Testo fornito:
Sempre più pillole, sempre meno obiettori: come cambia l’aborto in Italia
Nella relazione del Ministero della Salute con i dati 2023 interruzioni di gravidanza stazionarie (dopo il “rimbalzo” di un anno prima), ottenuti ormai al 60% con il metodo farmacologico. Boom della “pillola dei cinque giorni”

Aborti stazionari, ma in aumento rispetto alle nascite, così come cresce – e molto – il ricorso alla soluzione farmacologica; crescita anche per l’uso della pillola dei cinque giorni; in calo invece i medici obiettori. Sono i dati principali della Relazione sulla legge 194 che il Ministero della Salute ha consegnato al Parlamento con i dati relativi al 2023. Un ritardo nel monitoraggio che non impedisce di cogliere alcuni aspetti rilevanti. Vediamoli uno per uno.
Anzitutto i numeri assoluti: rispetto all’anno precedente gli aborti sono cresciuti dello 0,1%, che porta il totale a 65.746. Sempre troppi, ma molti meno dei 102mila di dieci anni prima. Un calo che, per la verità, si era interrotto nel 2022 con un improvviso, brusco rialzo (+3,2%) che da tempo non si registrava. L’appiattimento della curva che indica i bambini non nati andrà verificato quando verranno forniti i dati del 2024: sono infatti gli stessi anni nei quali le nascite sono crollate a precipizio, tanto che se il numero degli aborti resta sostanzialmente uguale aumenta invece in modo sensibile il rapporto di abortività (+3,6%), cioè le interruzioni ogni mille nati. Una corsa che non si arresta, con i due grafici di nascite e incidenza degli aborti ch vanno in direzioni opposte. Quando si parla di Paese in crisi di generatività è anche a questa immagine che bisogna pensare.

Materiale mostrato:
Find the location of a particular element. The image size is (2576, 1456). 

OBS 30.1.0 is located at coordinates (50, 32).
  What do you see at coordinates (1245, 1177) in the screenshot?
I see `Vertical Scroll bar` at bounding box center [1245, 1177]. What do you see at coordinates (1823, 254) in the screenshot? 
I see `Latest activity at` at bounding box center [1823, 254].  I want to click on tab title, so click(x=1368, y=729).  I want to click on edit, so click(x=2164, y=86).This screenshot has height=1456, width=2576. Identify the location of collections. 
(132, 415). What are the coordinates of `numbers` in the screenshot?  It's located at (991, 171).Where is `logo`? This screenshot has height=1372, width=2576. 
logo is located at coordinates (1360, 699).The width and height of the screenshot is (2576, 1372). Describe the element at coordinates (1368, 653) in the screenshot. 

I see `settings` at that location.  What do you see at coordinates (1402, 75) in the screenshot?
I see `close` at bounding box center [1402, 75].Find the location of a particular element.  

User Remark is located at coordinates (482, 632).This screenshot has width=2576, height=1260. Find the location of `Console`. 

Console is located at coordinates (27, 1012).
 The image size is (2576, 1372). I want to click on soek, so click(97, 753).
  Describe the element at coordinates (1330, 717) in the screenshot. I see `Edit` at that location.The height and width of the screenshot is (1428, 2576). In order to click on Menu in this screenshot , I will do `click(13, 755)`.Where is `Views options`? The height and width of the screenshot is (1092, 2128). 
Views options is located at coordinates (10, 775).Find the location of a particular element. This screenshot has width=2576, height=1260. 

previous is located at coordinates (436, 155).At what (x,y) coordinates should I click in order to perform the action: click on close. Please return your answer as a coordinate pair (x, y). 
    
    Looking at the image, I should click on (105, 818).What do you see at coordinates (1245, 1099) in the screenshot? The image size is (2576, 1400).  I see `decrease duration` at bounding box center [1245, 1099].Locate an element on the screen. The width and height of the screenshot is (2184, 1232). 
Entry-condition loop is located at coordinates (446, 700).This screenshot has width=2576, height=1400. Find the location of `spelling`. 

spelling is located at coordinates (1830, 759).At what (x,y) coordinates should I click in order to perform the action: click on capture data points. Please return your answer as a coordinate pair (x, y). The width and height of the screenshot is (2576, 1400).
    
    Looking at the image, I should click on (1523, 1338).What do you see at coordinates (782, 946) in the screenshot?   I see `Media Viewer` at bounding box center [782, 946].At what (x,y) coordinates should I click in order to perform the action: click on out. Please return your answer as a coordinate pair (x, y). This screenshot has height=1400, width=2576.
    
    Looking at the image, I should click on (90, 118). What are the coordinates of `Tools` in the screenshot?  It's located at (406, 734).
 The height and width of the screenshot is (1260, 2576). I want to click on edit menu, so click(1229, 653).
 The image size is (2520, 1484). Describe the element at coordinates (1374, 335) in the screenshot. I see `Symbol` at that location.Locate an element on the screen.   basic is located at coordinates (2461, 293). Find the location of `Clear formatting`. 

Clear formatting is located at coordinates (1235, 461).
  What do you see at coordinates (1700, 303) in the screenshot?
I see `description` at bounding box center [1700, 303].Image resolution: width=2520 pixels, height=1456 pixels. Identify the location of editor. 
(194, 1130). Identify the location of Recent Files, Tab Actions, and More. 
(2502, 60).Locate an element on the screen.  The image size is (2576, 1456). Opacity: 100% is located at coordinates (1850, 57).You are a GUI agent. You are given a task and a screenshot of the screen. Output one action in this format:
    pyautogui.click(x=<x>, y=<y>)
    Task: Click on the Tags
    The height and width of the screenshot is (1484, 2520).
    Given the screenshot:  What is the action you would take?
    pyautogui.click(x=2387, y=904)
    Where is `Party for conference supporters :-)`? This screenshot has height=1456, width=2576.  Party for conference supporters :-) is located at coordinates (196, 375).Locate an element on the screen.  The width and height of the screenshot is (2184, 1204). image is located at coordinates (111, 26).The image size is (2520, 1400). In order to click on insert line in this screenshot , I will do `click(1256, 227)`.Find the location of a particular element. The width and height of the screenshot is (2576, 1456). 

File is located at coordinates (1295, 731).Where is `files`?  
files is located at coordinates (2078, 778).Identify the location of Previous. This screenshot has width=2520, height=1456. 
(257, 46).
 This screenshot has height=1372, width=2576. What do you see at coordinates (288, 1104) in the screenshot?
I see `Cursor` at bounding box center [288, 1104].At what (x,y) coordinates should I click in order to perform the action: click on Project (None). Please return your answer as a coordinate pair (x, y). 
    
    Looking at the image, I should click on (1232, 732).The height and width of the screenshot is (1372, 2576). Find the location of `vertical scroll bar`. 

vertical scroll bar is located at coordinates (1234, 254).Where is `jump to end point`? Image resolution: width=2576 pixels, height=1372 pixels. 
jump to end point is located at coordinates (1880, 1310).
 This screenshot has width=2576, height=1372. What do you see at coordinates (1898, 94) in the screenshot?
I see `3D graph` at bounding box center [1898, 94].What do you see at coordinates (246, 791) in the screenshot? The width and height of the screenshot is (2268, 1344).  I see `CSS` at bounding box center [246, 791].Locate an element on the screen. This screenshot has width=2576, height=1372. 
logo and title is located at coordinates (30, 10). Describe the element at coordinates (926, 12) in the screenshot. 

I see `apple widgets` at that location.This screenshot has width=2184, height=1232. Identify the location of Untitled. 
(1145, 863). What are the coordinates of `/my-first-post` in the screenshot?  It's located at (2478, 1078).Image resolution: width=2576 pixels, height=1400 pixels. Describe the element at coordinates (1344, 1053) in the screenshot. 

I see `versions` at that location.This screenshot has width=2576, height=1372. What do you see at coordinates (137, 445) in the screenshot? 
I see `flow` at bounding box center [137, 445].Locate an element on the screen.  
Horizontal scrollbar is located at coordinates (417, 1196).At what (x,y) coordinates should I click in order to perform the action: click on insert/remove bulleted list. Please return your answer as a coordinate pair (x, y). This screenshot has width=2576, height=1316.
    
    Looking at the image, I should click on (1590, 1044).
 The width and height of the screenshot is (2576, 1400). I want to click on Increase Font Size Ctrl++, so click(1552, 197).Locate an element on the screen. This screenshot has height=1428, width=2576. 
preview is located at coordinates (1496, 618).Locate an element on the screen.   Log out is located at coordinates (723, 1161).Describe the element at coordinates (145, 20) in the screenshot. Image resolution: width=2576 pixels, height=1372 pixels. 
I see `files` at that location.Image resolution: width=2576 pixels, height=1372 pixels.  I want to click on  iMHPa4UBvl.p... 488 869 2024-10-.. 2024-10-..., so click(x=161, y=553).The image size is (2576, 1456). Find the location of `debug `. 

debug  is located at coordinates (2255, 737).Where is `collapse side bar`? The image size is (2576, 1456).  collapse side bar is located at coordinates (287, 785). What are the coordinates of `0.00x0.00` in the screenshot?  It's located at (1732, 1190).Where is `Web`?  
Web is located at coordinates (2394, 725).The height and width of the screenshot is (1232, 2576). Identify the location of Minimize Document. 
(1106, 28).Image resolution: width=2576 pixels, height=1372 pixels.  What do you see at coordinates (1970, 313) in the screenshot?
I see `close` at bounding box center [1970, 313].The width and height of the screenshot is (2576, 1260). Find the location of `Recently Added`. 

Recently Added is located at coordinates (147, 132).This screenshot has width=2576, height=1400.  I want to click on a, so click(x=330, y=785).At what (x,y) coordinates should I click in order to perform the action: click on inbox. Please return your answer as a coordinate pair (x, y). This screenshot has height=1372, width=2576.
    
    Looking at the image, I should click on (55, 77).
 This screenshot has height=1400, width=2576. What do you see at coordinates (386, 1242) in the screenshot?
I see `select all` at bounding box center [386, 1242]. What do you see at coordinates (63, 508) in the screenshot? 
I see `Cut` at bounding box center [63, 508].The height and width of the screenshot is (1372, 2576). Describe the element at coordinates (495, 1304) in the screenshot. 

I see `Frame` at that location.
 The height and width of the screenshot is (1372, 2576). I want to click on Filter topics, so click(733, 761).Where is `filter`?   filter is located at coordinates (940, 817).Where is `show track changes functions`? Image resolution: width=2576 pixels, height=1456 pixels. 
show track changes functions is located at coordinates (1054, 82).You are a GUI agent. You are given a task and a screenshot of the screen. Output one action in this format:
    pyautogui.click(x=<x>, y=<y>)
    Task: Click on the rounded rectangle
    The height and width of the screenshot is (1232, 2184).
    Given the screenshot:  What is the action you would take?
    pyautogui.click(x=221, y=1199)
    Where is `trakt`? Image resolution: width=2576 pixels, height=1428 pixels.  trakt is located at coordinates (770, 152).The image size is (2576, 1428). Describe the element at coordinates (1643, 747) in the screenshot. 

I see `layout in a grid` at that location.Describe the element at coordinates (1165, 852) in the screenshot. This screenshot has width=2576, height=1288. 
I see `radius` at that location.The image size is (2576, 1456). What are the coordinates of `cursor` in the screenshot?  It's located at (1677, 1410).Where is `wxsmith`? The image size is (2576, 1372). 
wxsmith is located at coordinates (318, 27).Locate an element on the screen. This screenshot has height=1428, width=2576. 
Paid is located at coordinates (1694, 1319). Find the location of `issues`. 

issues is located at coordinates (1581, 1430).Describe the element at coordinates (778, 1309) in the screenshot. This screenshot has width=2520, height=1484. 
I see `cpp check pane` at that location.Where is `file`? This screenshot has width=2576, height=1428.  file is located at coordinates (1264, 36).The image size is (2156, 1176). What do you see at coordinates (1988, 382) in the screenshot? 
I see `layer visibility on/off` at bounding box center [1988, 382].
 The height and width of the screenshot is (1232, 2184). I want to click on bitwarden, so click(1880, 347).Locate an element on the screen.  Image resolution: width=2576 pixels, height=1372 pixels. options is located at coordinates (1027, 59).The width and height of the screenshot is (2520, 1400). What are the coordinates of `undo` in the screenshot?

Compiti da svolgere:
#1 Rispondi a queste domande sull'articolo sull'aborto in Italia:
(a) A chi ha consegnato il Ministero della Salute la Relazione sulla legge 194?
(b) Qual è il totale degli aborti indicato per il 2023?
(c) Di quanto erano aumentati gli aborti nel 2022?
#2 Cita dall'articolo sull'aborto in Italia il passo che va da "Aborti stazionari, ma" fino a "uno per uno.".
#3 Scrivi come prosegue l'articolo sull'aborto in Italia dopo l'ultima frase riportata.

Risposte ai compiti:
#1
(a) Al Parlamento.
(b) 65.746.
(c) Del 3,2%.

#2
Aborti stazionari, ma in aumento rispetto alle nascite, così come cresce – e molto – il ricorso alla soluzione farmacologica; crescita anche per l’uso della pillola dei cinque giorni; in calo invece i medici obiettori. Sono i dati principali della Relazione sulla legge 194 che il Ministero della Salute ha consegnato al Parlamento con i dati relativi al 2023. Un ritardo nel monitoraggio che non impedisce di cogliere alcuni aspetti rilevanti. Vediamoli uno per uno.

#3
A fermare le gravidanze sono sempre di più le “pillole abortive”: gli aborti farmacologici (mifepristone – la Ru486 – con o senza prostaglandine) sono ormai il 59,4%. del totale con un aumento relativo del 7,8% in un solo anno. Si consolida l’effetto della circolare con cui nell’agosto 2020 l’allora ministro della Salute Roberto Speranza cambiò le linee guida per l’uso della pillola abortiva allargando molto le maglie.
Una decisione politica “gemella” – anche negli effetti – di quella che nell’ottobre dello stesso anno tolse per EllaOne (la “pillola dei cinque giorni”, definita “contraccettivo d’emergenza” e però inclusa nella Relazione ministeriale sugli aborti) l’obbligo di prescrizione medica anche per le minorenni. Col risultato che in tre anni si è arrivati a 469.384 confezioni vendute (più le 290.692 della “pillola del giorno dopo”, il Norlevo, oggi in calo).
Il segno meno sta invece marcando stabilmente i dati sui ginecologi obiettori, scesi per la prima volta sotto il 60%, al 57,1 (gli anestesisti obiettori sono il 35,1%, il personale non medico è ancora meno, il 30,9, entrambi in costante calo). L’aumento dei non obiettori rende del tutto infondata la persistente polemica su una presunta difficoltà di abortire in Italia: il carico di lavoro settimanale è infatti passato da 1,1 aborti per ginecologo all’attuale dato di 0,8.